Figure 8. SMN repletion mitigates muscle defects in symptomatic mutants.

Levels of the (A) SMN2-derived FL-SMN transcripts and (B) SMN protein in gastrocnemius muscles of controls and mutants either administered an SMN2 splice-switching MO or a nonspecific MO at 7 months of age; 1-way ANOVA, n = 3 mice of each genotype. (C) Western blot probed for SMN protein in skeletal muscle after treatment with SMN-MO or scrambled MO. (D) Muscle weights in mice treated as described in the previous panels; 1-way ANOVA, n ≥ 3 mice in each group. (E) Transverse sections of gastrocnemius muscles from treated mutants and controls. Less pathology in the form of central nuclei (arrowheads), hypotrophic fibers (open arrows), and degenerating fibers (solid arrows) observed in SMN-MO treated muscle. Scale bar: 100 μm.

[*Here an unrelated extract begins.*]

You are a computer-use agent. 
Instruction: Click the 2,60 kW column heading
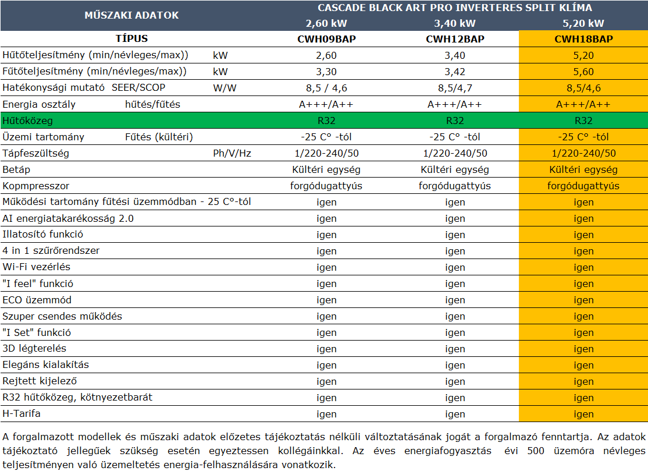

Quantified results of (F) central nuclei and (G) myofiber areas in muscles from the mice; 1-way ANOVA, n ≥ 300 fibers from n ≥ 3 mice of each cohort. (H) Endplates from the 3 sets of mice; fewer fragmented NMJs are seen in the SMN-MO treated mutant than in its counterpart administered scrambled MO. Scale bar: 25 μm. (I) NMJ area measurements and (J) NMJ complexity analysis in gastrocnemius muscles of treated mutants or littermate controls; 1-way ANOVA, n ≥ 400 endplates from n ≥ 3 mice of each genotype for results in I and J. *P < 0.05; **P < 0.01; ***P < 0.001.